Problems to solve =>
[1] Name every form of household borrowing that the household debt excerpt lists.
[2] Output the household debt excerpt between "This isn't to" and "grow market share.", inclusive.
[3] Go on with the household debt excerpt from the point where it stops.

Excerpted text =>
^^^^

But their lines have been spewed for about a year now, and average household debt levels have continued to set new records, climbing higher than 150 per cent of disposable incomes. Consumers just aren't buying it. They want proof that this will all come crashing down before they change their behaviours. (Or worse, they need to experience it before they change.)

The banks, however, have already been forced to adjust. Their chief executive officers know that these debt levels can't be sustained for much longer, and that's forced them to revamp their growth strategies. The problem is, there aren't many other options. Household borrowing – credit cards, mortgages, lines of credit – are the banks' core businesses. Capital markets may grab all the headlines, but personal and commerical banking is their bread and butter.

This isn't to say the banks aren't trying. Over the past 18 months, they've all made wealth management a hot sector, hoping it would be their saving grace. Except they all piled in, as have the independent brokerages, so it isn't easy for any of them to grow market share.

Same goes for retail banking – not loans and mortgages, but physical branch banking, the one thing that everyone said was going to be dead 10 years ago. Canada's population growth is dependent on new immigrants, and the banks are doing everything they can to cater to the minorities. Again, though, they're all doing it.

^^^^

Target position records =>
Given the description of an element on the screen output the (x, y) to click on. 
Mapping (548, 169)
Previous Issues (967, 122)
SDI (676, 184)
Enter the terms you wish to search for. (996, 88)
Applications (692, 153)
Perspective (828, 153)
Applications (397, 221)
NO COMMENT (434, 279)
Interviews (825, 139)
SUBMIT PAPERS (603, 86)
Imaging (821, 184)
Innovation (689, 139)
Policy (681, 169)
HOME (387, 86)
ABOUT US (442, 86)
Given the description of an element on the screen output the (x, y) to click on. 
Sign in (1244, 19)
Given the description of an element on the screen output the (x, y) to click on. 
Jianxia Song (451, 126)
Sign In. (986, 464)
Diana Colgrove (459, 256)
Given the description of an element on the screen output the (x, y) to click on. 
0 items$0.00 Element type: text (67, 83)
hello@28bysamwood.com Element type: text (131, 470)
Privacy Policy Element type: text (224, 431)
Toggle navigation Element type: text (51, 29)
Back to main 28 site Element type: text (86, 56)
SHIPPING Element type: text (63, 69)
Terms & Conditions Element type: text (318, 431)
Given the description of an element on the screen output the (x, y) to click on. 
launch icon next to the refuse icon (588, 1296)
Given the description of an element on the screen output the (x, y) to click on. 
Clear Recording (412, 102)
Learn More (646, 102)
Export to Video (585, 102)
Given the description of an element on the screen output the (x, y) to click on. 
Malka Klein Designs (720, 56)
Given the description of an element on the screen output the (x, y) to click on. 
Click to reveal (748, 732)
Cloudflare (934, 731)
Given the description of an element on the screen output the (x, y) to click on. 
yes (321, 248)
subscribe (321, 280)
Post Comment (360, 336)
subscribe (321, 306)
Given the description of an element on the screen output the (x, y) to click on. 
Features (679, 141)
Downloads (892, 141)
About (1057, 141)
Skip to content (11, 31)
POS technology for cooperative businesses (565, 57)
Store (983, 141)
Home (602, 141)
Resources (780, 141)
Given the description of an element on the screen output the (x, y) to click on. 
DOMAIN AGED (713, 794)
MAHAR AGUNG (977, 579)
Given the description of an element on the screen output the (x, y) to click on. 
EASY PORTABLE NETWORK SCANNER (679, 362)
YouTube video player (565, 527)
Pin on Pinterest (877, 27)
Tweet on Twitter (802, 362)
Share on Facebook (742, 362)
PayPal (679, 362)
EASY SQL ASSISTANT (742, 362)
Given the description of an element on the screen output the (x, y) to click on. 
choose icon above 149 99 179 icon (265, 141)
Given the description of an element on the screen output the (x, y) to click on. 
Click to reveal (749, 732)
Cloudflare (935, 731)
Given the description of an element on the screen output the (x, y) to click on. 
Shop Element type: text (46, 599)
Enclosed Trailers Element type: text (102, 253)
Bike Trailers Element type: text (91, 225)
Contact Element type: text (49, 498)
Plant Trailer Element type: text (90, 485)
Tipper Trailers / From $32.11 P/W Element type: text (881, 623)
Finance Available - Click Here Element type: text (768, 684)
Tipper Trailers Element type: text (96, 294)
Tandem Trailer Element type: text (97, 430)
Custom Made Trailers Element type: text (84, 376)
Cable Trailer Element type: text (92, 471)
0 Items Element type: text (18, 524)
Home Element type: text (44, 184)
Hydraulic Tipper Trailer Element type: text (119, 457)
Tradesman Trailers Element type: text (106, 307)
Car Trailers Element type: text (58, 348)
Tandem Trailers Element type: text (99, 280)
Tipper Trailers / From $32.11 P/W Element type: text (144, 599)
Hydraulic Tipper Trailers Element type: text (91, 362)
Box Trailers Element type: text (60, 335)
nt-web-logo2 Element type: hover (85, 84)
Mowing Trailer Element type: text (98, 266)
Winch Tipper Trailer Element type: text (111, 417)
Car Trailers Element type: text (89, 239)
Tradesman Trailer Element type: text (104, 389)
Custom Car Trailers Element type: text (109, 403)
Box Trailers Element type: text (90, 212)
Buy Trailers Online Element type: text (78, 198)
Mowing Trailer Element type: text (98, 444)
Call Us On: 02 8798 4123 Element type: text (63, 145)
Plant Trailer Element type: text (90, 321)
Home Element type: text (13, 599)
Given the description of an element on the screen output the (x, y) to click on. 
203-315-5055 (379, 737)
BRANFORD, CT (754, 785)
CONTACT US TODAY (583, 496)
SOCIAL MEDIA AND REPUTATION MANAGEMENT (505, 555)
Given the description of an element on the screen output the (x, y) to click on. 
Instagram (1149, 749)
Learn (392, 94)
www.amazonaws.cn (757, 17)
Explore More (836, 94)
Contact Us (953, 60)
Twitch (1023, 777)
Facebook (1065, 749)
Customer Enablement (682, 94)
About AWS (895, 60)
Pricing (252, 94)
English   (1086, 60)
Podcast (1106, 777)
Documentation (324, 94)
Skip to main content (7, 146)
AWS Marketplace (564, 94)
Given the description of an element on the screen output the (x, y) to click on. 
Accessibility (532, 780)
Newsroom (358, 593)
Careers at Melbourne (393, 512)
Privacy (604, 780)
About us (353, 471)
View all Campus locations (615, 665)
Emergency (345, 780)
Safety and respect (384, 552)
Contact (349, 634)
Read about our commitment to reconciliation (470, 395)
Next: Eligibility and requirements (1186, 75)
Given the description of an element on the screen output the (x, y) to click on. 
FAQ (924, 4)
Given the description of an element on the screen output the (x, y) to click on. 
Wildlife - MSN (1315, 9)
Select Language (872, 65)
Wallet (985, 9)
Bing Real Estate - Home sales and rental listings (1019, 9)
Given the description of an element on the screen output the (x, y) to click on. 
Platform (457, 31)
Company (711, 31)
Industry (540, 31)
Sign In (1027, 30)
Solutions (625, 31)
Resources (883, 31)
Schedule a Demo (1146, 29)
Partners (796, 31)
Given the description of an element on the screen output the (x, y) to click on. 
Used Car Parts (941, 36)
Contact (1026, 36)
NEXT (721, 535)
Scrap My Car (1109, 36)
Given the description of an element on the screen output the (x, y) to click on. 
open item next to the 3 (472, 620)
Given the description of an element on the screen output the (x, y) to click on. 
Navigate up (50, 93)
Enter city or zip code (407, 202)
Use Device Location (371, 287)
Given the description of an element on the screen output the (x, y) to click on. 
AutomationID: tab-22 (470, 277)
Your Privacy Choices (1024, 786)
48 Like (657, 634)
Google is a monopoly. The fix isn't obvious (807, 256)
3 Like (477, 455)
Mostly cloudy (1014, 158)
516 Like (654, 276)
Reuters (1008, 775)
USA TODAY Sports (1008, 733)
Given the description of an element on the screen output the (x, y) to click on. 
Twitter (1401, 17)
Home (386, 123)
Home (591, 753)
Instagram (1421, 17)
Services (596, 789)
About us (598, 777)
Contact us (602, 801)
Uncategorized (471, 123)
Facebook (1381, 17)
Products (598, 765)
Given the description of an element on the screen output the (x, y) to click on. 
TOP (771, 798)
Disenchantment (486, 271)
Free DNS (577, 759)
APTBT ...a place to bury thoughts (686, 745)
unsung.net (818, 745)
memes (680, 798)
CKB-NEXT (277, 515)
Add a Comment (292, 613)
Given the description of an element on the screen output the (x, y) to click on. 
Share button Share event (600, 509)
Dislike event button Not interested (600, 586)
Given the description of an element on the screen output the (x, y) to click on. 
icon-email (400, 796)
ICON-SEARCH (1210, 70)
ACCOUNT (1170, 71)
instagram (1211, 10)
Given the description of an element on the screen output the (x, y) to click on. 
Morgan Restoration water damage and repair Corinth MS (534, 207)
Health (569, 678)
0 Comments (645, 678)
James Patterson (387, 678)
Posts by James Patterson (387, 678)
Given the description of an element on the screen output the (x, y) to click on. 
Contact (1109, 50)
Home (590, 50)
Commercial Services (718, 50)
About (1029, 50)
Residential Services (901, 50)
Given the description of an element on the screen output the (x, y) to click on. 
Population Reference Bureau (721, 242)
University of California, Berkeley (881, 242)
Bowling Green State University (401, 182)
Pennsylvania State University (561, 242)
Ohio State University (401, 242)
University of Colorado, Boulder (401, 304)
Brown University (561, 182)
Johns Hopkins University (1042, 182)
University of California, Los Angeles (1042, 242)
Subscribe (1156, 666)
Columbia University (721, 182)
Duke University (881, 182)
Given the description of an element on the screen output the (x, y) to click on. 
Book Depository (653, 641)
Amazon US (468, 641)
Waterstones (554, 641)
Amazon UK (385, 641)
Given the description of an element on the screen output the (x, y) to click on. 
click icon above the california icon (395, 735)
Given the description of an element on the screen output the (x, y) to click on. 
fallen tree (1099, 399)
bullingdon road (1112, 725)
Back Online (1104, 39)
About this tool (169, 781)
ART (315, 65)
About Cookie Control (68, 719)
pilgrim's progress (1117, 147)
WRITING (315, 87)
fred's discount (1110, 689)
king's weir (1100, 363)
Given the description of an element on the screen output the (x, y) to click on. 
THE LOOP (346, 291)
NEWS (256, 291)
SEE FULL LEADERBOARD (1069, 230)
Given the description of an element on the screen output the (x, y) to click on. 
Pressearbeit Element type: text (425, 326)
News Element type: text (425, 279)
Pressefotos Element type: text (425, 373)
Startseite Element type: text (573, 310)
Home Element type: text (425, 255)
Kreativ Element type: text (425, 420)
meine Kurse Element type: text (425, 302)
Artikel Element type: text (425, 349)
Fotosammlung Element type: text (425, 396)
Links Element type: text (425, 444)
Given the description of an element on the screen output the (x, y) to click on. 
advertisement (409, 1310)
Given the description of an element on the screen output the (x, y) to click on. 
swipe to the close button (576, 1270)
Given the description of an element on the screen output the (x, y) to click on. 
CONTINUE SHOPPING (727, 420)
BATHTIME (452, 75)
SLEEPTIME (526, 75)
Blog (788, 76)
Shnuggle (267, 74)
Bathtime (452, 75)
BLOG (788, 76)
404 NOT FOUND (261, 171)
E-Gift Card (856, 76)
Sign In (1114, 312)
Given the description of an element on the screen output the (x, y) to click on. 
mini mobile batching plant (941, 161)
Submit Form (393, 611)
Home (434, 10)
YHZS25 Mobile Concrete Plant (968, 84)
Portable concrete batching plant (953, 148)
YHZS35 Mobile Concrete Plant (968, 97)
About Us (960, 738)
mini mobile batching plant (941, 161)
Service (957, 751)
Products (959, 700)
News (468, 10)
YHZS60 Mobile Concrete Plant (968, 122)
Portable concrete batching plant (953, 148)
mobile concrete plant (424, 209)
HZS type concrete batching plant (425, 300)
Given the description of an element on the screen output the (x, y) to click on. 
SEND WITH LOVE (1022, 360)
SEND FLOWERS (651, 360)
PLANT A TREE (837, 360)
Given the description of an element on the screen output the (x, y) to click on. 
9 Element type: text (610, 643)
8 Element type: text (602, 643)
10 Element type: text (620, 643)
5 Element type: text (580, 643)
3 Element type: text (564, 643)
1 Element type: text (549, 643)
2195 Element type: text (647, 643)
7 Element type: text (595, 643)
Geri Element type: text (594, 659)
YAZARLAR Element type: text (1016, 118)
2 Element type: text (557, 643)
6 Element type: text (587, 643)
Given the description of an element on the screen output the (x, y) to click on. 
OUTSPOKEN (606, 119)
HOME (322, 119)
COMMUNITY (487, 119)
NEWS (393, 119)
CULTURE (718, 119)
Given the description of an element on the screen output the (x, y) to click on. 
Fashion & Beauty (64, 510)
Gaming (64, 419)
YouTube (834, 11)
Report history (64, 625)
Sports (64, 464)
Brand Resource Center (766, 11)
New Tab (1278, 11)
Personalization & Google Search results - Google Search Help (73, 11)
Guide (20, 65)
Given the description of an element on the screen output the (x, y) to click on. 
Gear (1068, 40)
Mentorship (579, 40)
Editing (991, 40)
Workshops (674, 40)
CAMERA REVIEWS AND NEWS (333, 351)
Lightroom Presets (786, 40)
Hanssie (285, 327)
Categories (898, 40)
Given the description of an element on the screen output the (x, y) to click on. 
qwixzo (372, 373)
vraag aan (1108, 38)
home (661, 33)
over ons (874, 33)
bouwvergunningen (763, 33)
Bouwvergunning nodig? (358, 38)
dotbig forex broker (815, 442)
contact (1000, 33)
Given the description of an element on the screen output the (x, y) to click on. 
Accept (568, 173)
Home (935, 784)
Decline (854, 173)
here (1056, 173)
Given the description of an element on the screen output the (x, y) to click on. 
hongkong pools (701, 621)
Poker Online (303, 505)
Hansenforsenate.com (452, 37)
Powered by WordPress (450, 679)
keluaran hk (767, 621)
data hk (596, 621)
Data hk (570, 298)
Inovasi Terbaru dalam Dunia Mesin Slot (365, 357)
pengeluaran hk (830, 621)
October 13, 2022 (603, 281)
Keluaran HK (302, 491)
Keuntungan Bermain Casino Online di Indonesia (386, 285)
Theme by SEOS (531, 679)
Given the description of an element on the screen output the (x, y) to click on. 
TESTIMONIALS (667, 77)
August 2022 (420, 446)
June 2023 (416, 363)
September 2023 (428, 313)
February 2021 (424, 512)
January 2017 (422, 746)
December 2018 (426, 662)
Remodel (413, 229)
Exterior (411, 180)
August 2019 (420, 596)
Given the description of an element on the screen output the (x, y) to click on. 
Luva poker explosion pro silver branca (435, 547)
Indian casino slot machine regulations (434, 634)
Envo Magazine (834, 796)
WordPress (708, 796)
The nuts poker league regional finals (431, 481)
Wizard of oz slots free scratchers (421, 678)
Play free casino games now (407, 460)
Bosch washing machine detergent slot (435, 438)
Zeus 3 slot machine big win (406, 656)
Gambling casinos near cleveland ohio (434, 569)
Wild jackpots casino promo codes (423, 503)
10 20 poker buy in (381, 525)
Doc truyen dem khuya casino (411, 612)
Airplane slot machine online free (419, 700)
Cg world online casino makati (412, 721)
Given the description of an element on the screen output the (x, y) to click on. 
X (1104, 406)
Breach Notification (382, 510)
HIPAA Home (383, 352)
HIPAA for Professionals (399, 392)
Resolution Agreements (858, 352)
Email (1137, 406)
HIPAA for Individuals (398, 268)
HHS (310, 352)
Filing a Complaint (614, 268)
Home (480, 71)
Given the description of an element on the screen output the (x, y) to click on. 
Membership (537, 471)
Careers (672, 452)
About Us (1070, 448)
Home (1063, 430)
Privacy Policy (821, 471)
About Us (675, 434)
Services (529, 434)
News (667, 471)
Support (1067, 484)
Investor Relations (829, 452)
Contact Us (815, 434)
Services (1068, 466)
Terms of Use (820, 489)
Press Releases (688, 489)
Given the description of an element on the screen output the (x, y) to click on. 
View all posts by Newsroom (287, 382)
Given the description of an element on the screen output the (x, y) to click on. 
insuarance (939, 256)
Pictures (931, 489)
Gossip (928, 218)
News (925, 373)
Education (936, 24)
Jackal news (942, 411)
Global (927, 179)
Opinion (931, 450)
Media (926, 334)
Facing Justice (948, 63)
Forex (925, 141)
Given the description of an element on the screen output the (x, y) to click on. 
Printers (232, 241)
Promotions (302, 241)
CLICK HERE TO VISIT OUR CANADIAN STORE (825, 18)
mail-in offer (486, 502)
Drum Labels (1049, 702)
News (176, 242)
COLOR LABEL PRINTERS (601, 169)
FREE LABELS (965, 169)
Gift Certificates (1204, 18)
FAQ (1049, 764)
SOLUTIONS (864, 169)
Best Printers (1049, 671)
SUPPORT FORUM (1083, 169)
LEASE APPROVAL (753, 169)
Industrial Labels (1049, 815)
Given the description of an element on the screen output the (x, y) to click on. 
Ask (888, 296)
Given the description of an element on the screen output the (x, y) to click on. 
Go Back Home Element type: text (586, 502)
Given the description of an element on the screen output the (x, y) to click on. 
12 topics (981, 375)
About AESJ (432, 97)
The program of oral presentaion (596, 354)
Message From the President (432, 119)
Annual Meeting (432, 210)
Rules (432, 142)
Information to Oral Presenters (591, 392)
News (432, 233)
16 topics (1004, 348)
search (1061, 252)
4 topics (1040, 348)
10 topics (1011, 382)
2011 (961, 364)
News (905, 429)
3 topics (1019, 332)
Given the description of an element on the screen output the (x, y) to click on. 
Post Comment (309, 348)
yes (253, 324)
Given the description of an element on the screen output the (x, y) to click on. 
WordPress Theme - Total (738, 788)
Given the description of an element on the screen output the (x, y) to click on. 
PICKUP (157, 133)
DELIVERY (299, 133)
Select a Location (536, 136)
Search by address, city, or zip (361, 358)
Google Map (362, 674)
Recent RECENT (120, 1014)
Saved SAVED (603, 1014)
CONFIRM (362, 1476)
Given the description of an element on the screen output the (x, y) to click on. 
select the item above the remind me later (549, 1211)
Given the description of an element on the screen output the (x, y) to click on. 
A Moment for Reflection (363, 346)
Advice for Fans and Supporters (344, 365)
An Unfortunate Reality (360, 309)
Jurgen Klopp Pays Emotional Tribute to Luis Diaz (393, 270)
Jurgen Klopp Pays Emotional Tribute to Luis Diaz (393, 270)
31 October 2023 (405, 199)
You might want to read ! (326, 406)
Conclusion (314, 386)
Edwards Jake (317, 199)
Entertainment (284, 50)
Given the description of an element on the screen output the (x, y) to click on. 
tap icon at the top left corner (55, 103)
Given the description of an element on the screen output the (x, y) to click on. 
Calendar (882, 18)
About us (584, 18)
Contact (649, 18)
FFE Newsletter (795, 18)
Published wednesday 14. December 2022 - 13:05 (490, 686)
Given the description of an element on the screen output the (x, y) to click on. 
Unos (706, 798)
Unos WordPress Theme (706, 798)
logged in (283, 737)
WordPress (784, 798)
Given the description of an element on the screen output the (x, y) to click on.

^^^^

Expected results =>
[1] Credit cards, mortgages, lines of credit

[2]
This isn't to say the banks aren't trying. Over the past 18 months, they've all made wealth management a hot sector, hoping it would be their saving grace. Except they all piled in, as have the independent brokerages, so it isn't easy for any of them to grow market share.

[3]
Then there are costs. If you can't grow your top line, why not find a way to preserve more of it? This area has been a real focus of late, and there are definitely savings to be found. But implementing new strategies that cut costs without reducing service or quality is very hard.

All of that puts the banks in a corner.

If you manage your debts, you may think that this doesn't affect you. In fact, you might think that the banks are due for some slower growth after lending money out so easily for so many years. But the truth is, here in Canada, we depend on our banks. Financial institutions make up 29 per cent of the S&P/TSX Composite Index. And the Big Six combined have a market capitalization of $262-billion. That represents a good chunk of Canadian savings and if the banks can't perform, pretty much everyone gets hurt.

But keep in mind that it's not as though the end is near. Far from it. Royal Bank of Canada made $4.8-billion in 2011, Toronto Dominion Bank made $5.9-billion, and Bank of Nova Scotia made $5.3-billion. It's just that keeping these profits up has become a whole lot harder.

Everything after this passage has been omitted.